[Records for locating displayed items]
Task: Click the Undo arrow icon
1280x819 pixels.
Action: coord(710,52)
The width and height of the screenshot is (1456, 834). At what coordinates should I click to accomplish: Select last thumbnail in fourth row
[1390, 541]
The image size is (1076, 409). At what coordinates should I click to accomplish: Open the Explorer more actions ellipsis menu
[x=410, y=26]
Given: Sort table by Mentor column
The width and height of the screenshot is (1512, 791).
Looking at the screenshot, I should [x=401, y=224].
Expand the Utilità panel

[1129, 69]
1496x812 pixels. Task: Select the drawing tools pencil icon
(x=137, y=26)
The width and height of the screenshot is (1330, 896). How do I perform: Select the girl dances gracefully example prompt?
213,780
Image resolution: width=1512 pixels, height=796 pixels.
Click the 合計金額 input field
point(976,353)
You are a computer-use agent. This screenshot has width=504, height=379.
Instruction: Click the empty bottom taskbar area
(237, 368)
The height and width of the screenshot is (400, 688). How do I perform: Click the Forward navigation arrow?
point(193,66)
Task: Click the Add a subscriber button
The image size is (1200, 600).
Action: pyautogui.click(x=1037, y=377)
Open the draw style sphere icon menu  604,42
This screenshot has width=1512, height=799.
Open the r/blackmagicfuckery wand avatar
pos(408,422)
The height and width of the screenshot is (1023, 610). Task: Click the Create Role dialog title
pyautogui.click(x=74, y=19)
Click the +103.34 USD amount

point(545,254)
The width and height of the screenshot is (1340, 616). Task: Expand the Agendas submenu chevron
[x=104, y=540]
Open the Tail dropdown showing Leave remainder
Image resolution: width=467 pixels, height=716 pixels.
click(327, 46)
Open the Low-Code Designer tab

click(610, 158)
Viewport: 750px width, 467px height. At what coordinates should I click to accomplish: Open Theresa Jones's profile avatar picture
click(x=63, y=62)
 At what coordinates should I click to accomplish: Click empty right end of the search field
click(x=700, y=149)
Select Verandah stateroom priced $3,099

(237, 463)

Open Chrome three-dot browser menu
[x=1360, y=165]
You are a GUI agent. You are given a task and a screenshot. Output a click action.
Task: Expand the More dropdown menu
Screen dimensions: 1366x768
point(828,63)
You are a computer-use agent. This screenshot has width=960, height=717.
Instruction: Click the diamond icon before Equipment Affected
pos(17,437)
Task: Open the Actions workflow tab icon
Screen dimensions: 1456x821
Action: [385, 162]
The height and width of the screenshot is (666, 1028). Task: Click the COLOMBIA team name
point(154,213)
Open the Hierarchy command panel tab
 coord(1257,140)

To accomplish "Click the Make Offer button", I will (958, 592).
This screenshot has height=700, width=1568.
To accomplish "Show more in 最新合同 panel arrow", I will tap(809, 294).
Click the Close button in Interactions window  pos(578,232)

■ **Directive**
Turn these lines into a numbered list, leaving out the blank lines.

■ **Answer to the problem**
1. Task: Click the Undo arrow icon
2. 1280x819 pixels.
3. Action: coord(710,52)
4. The width and height of the screenshot is (1456, 834). At what coordinates should I click to accomplish: Select last thumbnail in fourth row
5. [1390, 541]
6. The image size is (1076, 409). At what coordinates should I click to accomplish: Open the Explorer more actions ellipsis menu
7. [x=410, y=26]
8. Given: Sort table by Mentor column
9. The width and height of the screenshot is (1512, 791).
10. Looking at the screenshot, I should [x=401, y=224].
11. Expand the Utilità panel
12. [1129, 69]
13. 1496x812 pixels. Task: Select the drawing tools pencil icon
14. (x=137, y=26)
15. The width and height of the screenshot is (1330, 896). How do I perform: Select the girl dances gracefully example prompt?
16. 213,780
17. Image resolution: width=1512 pixels, height=796 pixels.
18. Click the 合計金額 input field
19. point(976,353)
20. You are a computer-use agent. This screenshot has width=504, height=379.
21. Instruction: Click the empty bottom taskbar area
22. (237, 368)
23. The height and width of the screenshot is (400, 688). How do I perform: Click the Forward navigation arrow?
24. point(193,66)
25. Task: Click the Add a subscriber button
26. The image size is (1200, 600).
27. Action: pyautogui.click(x=1037, y=377)
28. Open the draw style sphere icon menu  604,42
29. This screenshot has width=1512, height=799.
30. Open the r/blackmagicfuckery wand avatar
31. pos(408,422)
32. The height and width of the screenshot is (1023, 610). Task: Click the Create Role dialog title
33. pyautogui.click(x=74, y=19)
34. Click the +103.34 USD amount
35. point(545,254)
36. The width and height of the screenshot is (1340, 616). Task: Expand the Agendas submenu chevron
37. [x=104, y=540]
38. Open the Tail dropdown showing Leave remainder
39. Image resolution: width=467 pixels, height=716 pixels.
40. click(327, 46)
41. Open the Low-Code Designer tab
42. click(610, 158)
43. Viewport: 750px width, 467px height. At what coordinates should I click to accomplish: Open Theresa Jones's profile avatar picture
44. click(x=63, y=62)
45.  At what coordinates should I click to accomplish: Click empty right end of the search field
46. click(x=700, y=149)
47. Select Verandah stateroom priced $3,099
48. (237, 463)
49. Open Chrome three-dot browser menu
50. [x=1360, y=165]
51. You are a GUI agent. You are given a task and a screenshot. Output a click action.
52. Task: Expand the More dropdown menu
53. Screen dimensions: 1366x768
54. point(828,63)
55. You are a computer-use agent. This screenshot has width=960, height=717.
56. Instruction: Click the diamond icon before Equipment Affected
57. pos(17,437)
58. Task: Open the Actions workflow tab icon
59. Screen dimensions: 1456x821
60. Action: [385, 162]
61. The height and width of the screenshot is (666, 1028). Task: Click the COLOMBIA team name
62. point(154,213)
63. Open the Hierarchy command panel tab
64.  coord(1257,140)
65. To accomplish "Click the Make Offer button", I will (958, 592).
66. This screenshot has height=700, width=1568.
67. To accomplish "Show more in 最新合同 panel arrow", I will tap(809, 294).
68. Click the Close button in Interactions window  pos(578,232)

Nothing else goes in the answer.